Upon implantation, cTE constructs need to withstand the continuous contractions and relaxation of the myocardium. However, as recently reported, rapid cooling/warming of polymers, particularly filaments, can lead to changes in mechanical properties due to alterations in crystallinity.20,53 First, the effect of hypothermic preservation and fast freezing on the cell-supporting hydrogel was investigated. The results reveal no significant differences in the macromer percentage, mass swelling ratio, and sol fraction (Fig. 6A–C).
image file: d3bm01908j-f6.tif
Fig. 6 The effect of hypothermic preservation and fast freezing on the cell-supporting hydrogel at D7 + 3. (A) Macromer percentage, (B) mass swelling ratio, and (C) sol fraction. n > 4.

Additionally, fast freezing may shrink the polymer filaments leading to cell detachment and, ultimately, apoptosis.20,53 Concurring with this, live/dead imaging of fast frozen cTE constructs revealed the presence of several dead cells particularly in the vicinity of PCL fibers (Fig. S4). SEM was used to closely observe the topography of the PCL mesh, but no lasting impact on the rewarmed PCL fibers was observed for either of the two preservation methods (Fig. 7A). Further investigation into PCL network remodeling after preservation focused on its melting curves and crystallinity. DSC measurements reveal how the first heating cycle, which may be influenced by the thermal history of the polymer, presented readings of melting temperature and melting enthalpy that were not statistically different between CTRL, HTS and fast frozen constructs (Fig. 7B). Similarly, the crystallization temperature and enthalpy were essentially the same (Fig. 7C). Comparably, similar trends in the change of enthalpy and melting temperature between the first and second heat cycles were observed in all the groups (Fig. 7D). Finally, analysis of bulk mechanical properties of the PCL scaffold through uniaxial tensile testing showed no significant differences in the elastic stress limit and the elastic strain energy density (Fig. 7E).


image file: d3bm01908j-f7.tif
Fig. 7 No significant changes to scaffold mechanical properties, surface topography, and crystallinity of cTE constructs. (A) Scanning electron microscopy images of scaffold fibers at D7 + 3. Top-left corner a wide overview of the scaffold. Representative images are shown. n = 4. (B–D) Differential scanning calorimetry analysis of samples. (B) Melting temperature and enthalpy from first heating ramp. Data shown as mean with standard deviation as error bars. n > 3. (C) Crystallization temperature and enthalpy from first cooling ramp. Data shown as mean with standard deviation as error bars. n > 3. (D) First and second heating ramps plotted per condition with calculated mean change of melting temperature and enthalpy. n > 3. (E) Tensile mechanical analysis of samples with calculated elastic modulus, elastic limit stress, elastic limit strain and elastic strain energy density.
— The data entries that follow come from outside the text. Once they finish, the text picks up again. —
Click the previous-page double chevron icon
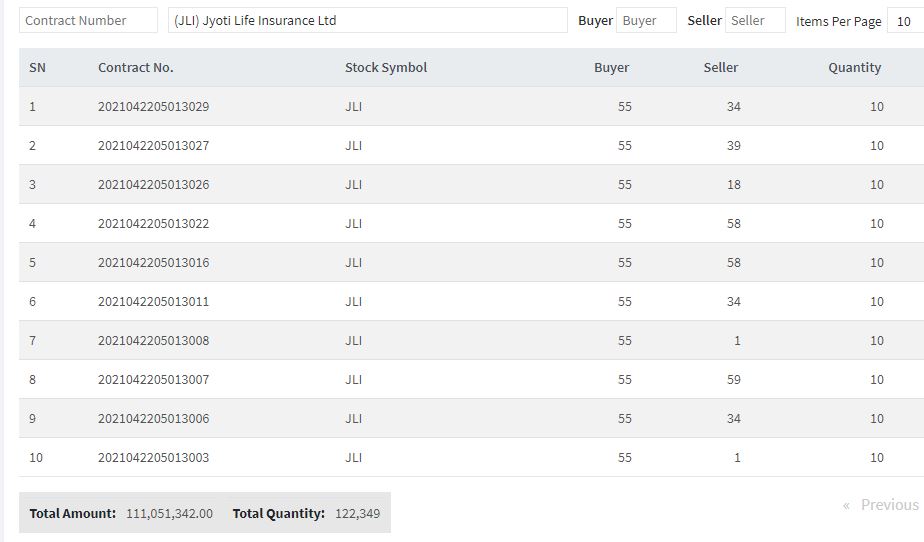846,505
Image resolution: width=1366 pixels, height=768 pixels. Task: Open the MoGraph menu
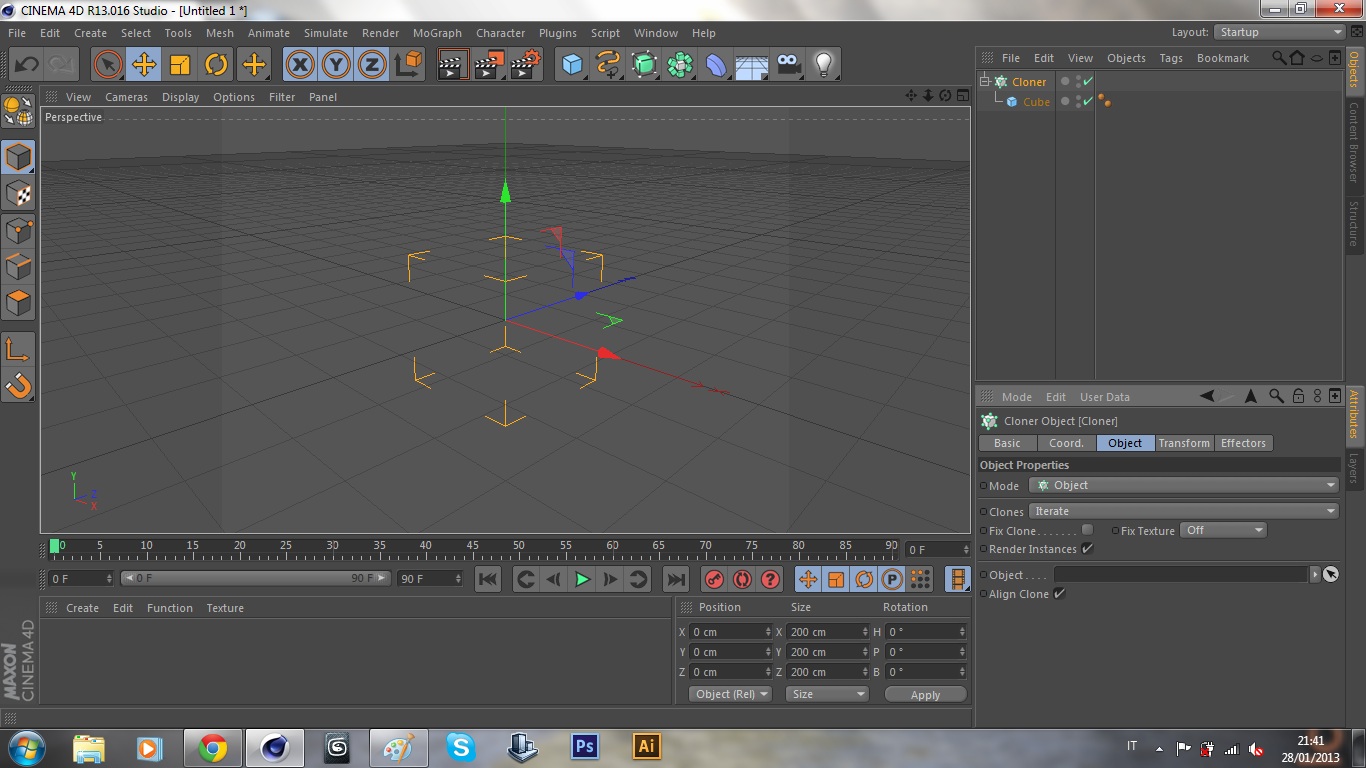tap(437, 33)
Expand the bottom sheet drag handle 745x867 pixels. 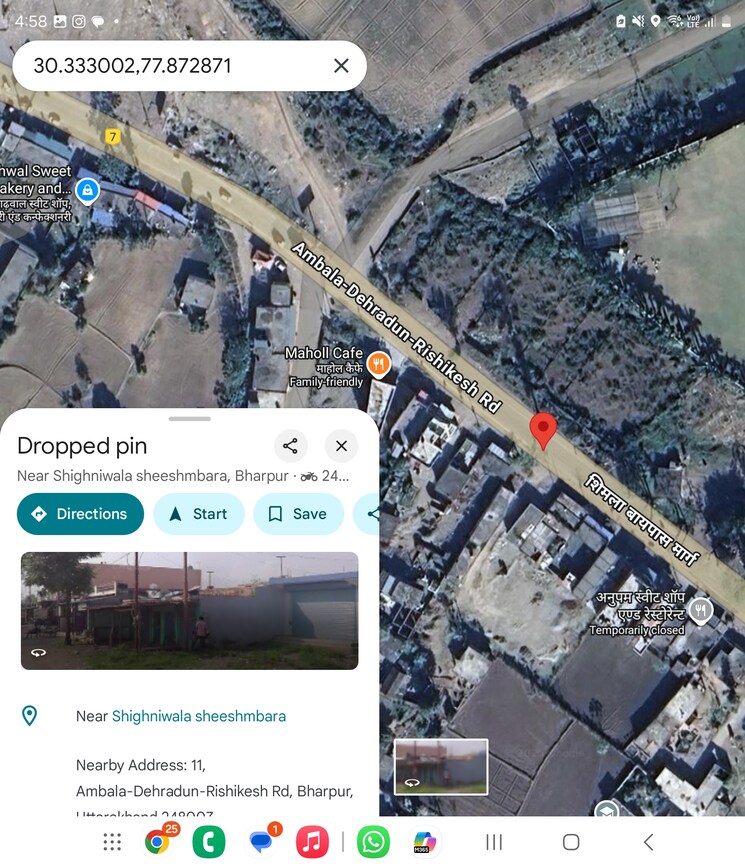(190, 419)
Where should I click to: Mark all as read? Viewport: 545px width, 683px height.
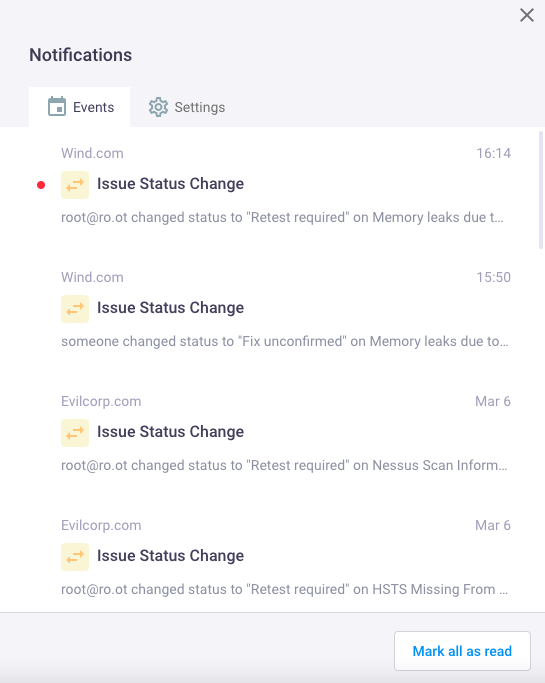pyautogui.click(x=462, y=651)
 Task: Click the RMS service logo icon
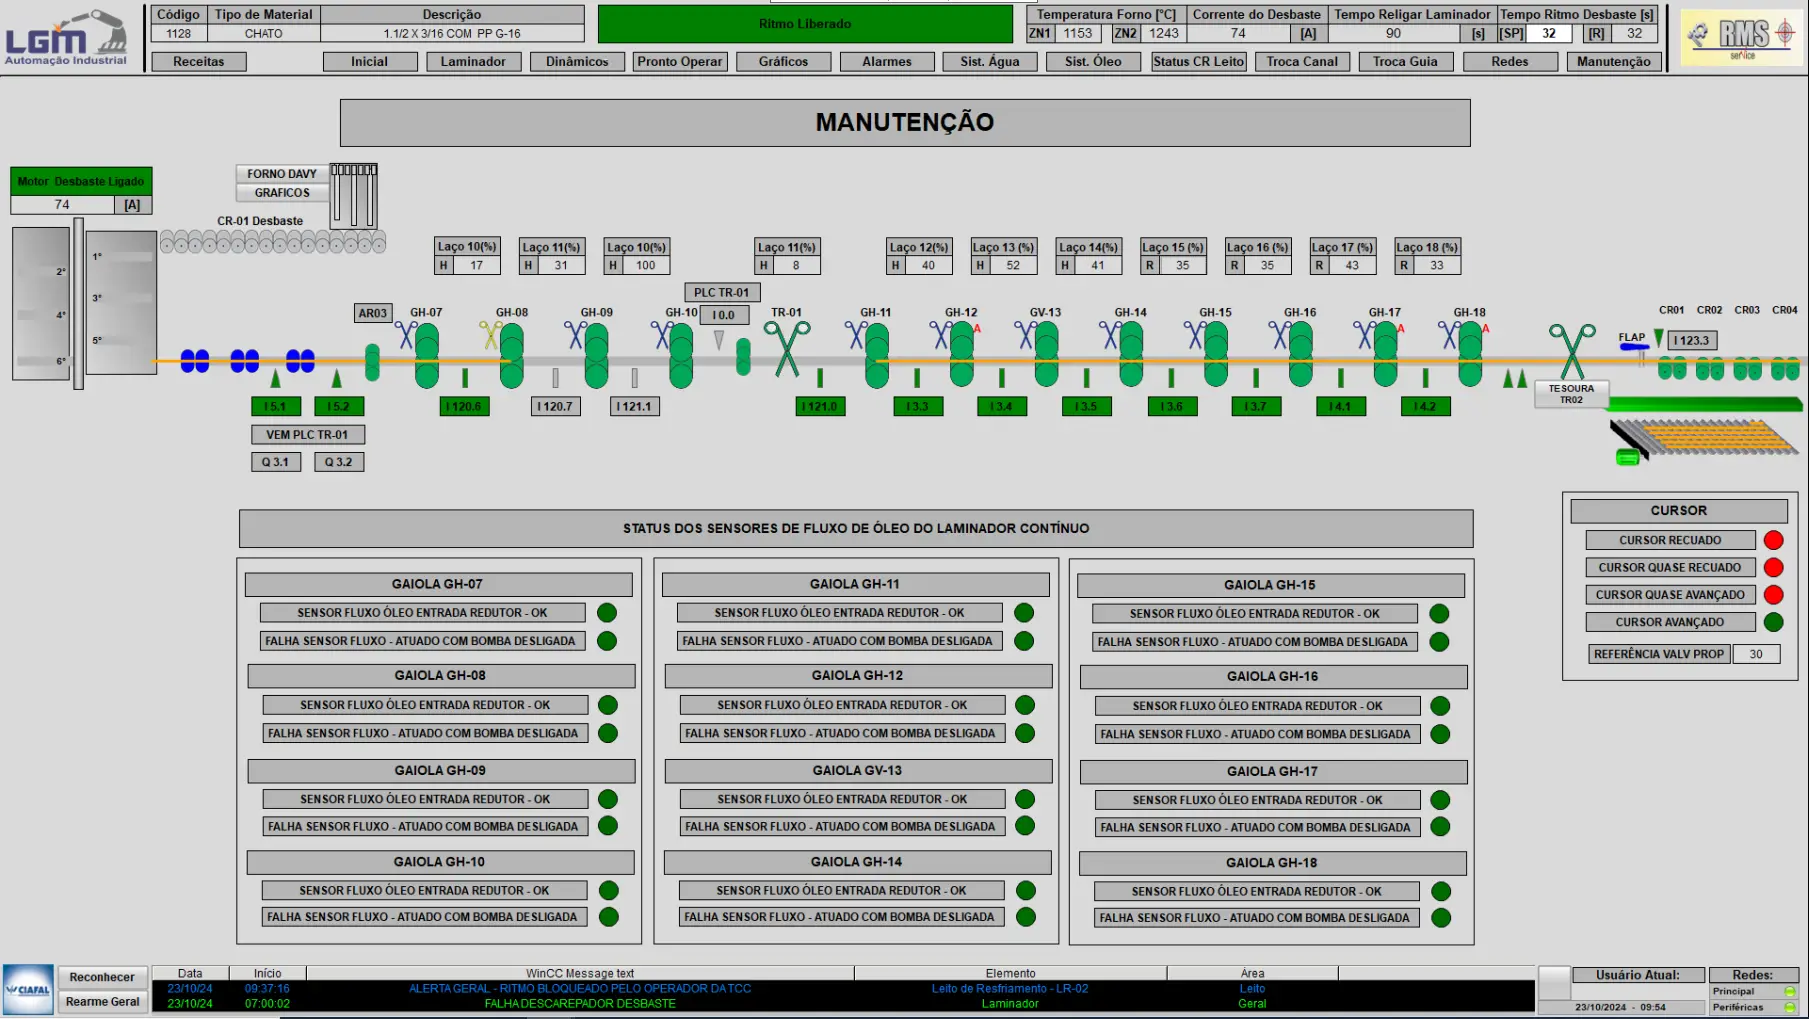pos(1742,37)
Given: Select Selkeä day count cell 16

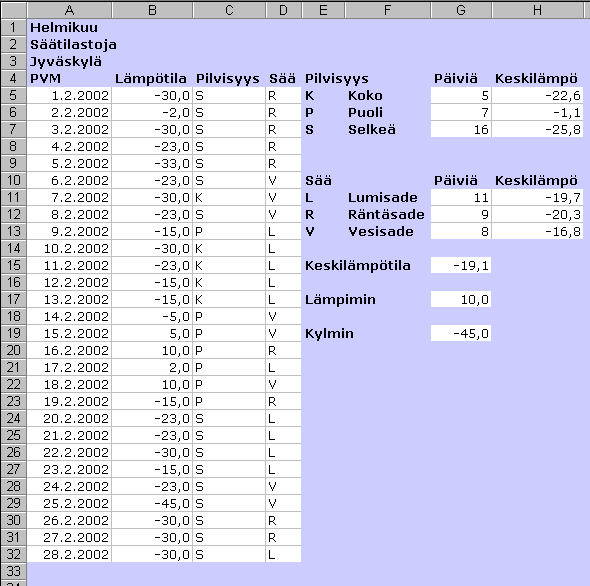Looking at the screenshot, I should 461,129.
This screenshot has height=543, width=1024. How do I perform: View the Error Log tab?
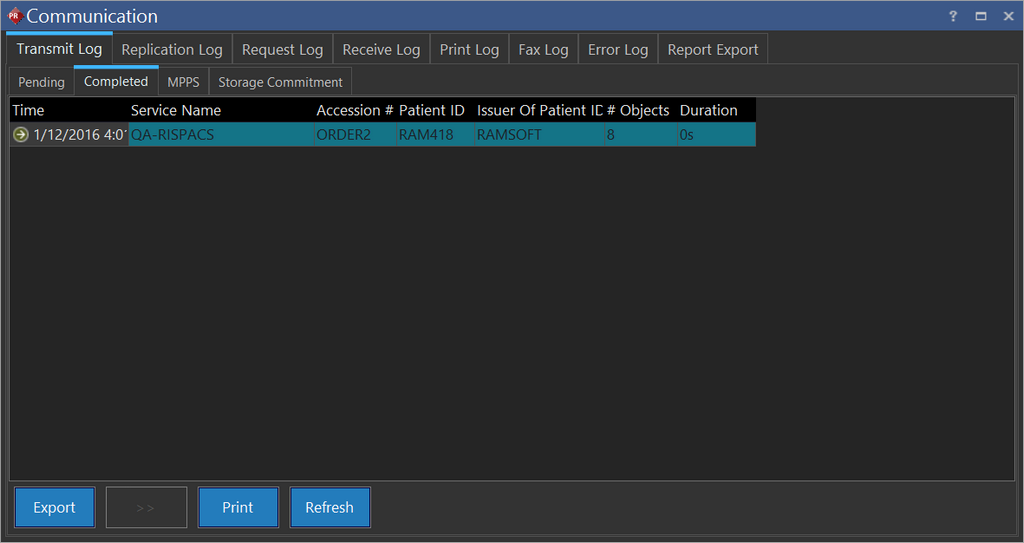[x=618, y=49]
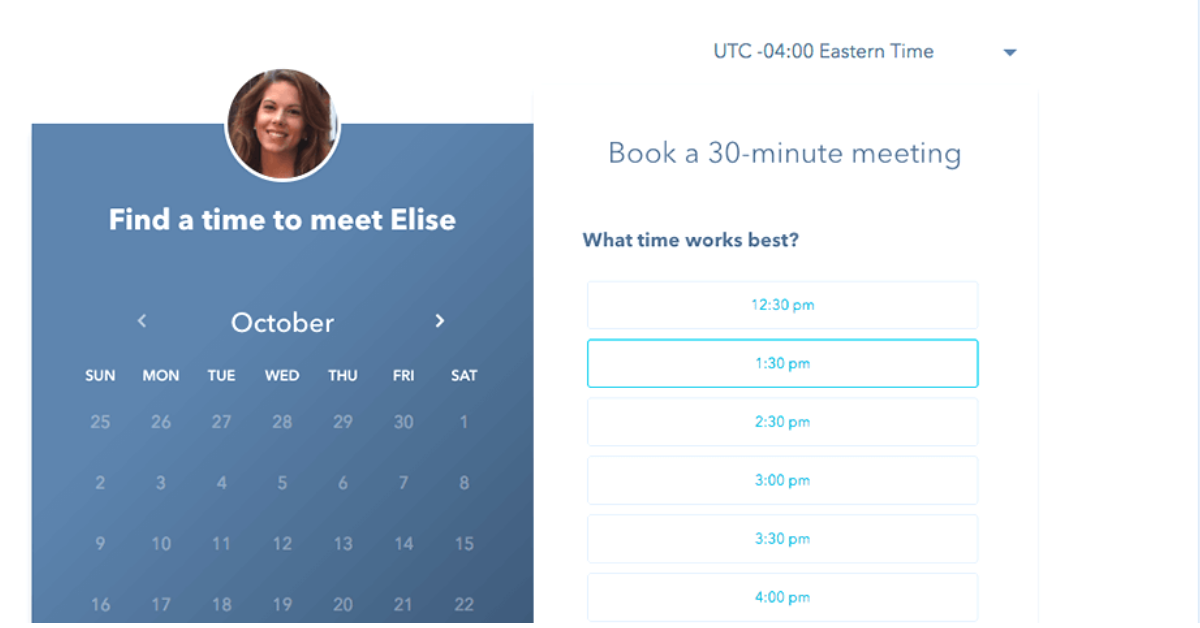This screenshot has width=1200, height=628.
Task: Select October 1 on the calendar
Action: pyautogui.click(x=464, y=422)
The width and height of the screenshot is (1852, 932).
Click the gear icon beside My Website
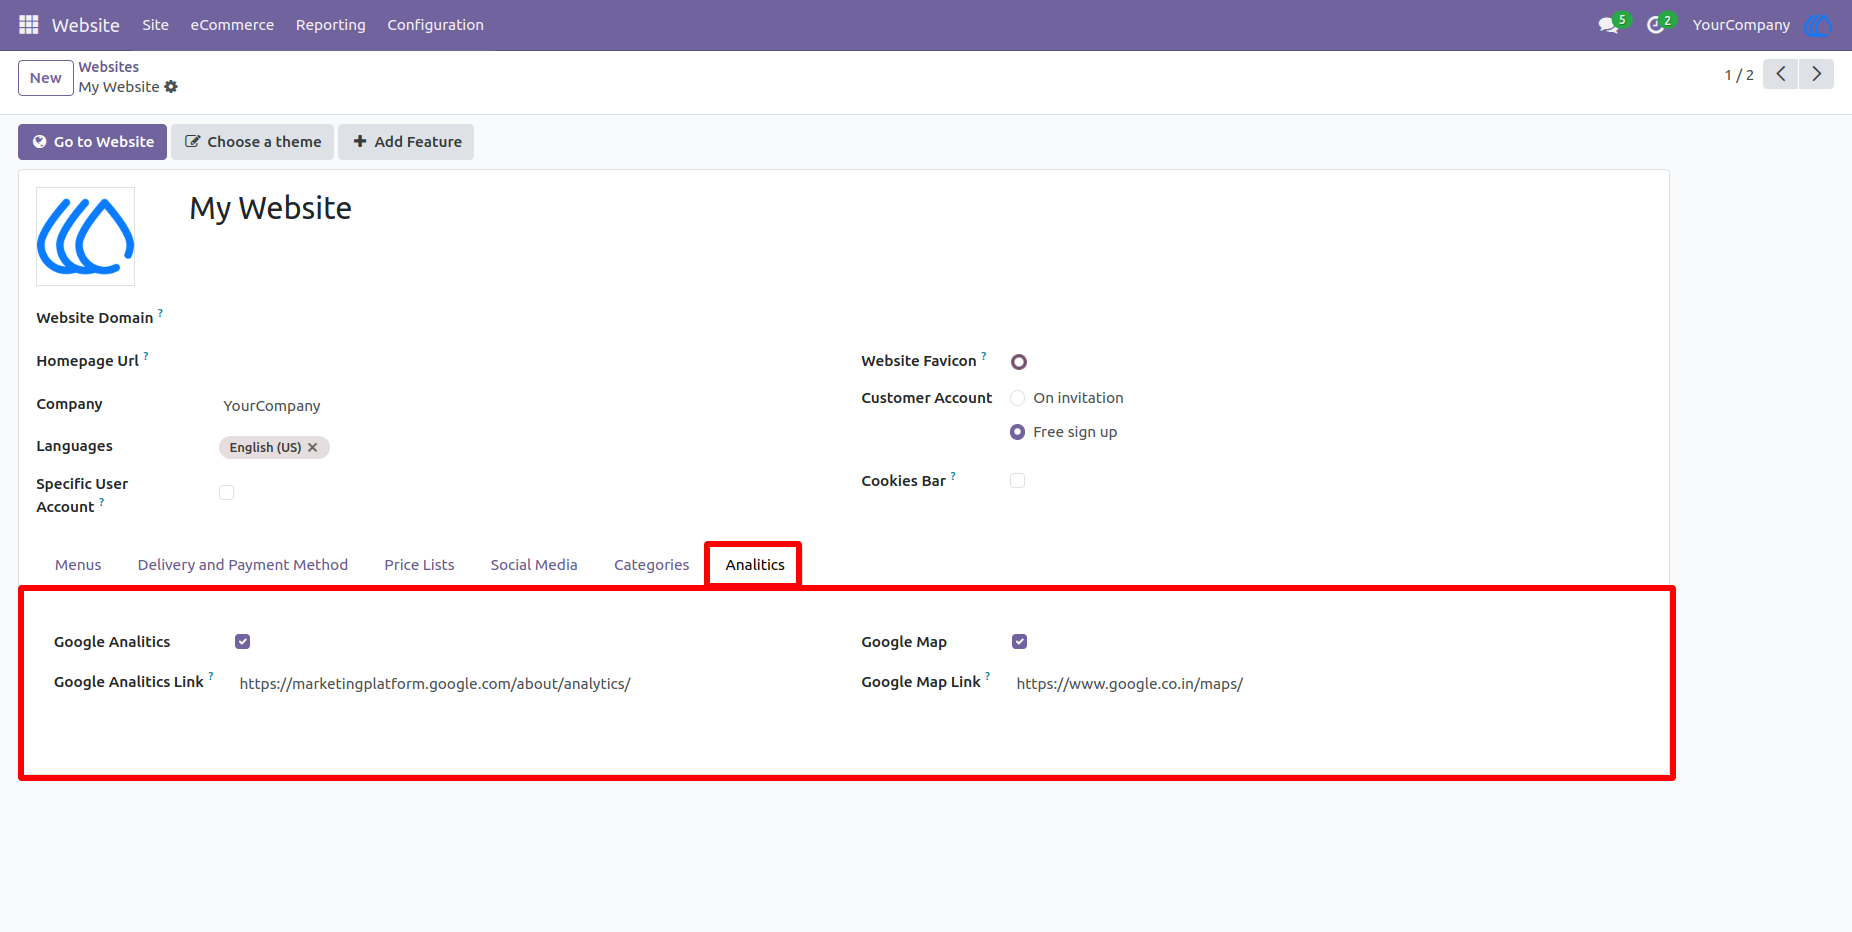171,87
Individual data points plotted with mean and standard deviation as error bars. n = 6.

Discussion

Despite numerous advances in cTE, several hurdles limit the application of cell-based cTE constructs in the clinical arena. Recent advances in HLA-compatible hiPSC lines would allow the production of cTE constructs upfront, thus making them readily available for biobanking, and implantation as an off-the-shelf treatment for acute patients.54 Thus, efficient preservation and off-the-shelf availability has the potential to revolutionize heart failure treatment by extending the time between production and implantation. Yet, effective preservation methods for cTE constructs are currently lacking, ultimately hindering their scalability, commercialization, and transport. Finding solutions to this challenge will increase the accessibility of tissue engineered approaches and their potential benefits to patients suffering from several diseases not only limited to the heart.20

This study aimed to identify the optimal method for preserving a complex cTE construct. This construct consisted of hiPSC-CMs and hfCFs, seeded in an ECM-mimicking hydrogel composed of GelMA-collagen,55 and embedded in a PCL-based MEW microfiber scaffold with hexagonal micro-architecture to promote cellular organization and improved contraction.34,35,56 Hence, the cTE constructs used herein represent a large group of cardiac constructs currently under development as disease models or clinical therapy.

The goal of short-term preservation, at hypothermic temperatures, is to maintain construct viability for a few days (three days in this study) to allow for safe transportation. By transporting tissue under hypothermic conditions, one avoids the build-up of gas and stress factors, the depletion of nutrients and growth factors, and the pH changes associated with the secretion of lactic acid and other waste products after >48 hours of transport at 37 °C.57 For this application, HTS yielded superior post-preservation recovery among the three commercially available solutions tested. After rewarming, HTS-preserved constructs showed less functional decline, with a beating rate comparable to that of unpreserved CTRL, whereas Rp and UW did not recover contractility after rewarming (Fig. 2C). These results are analogous with previous studies were hiPSC-CMs preserved in HTS as monolayers or aggregates showed a metabolic activity ranging from 60 to 70% after 7 days of storage.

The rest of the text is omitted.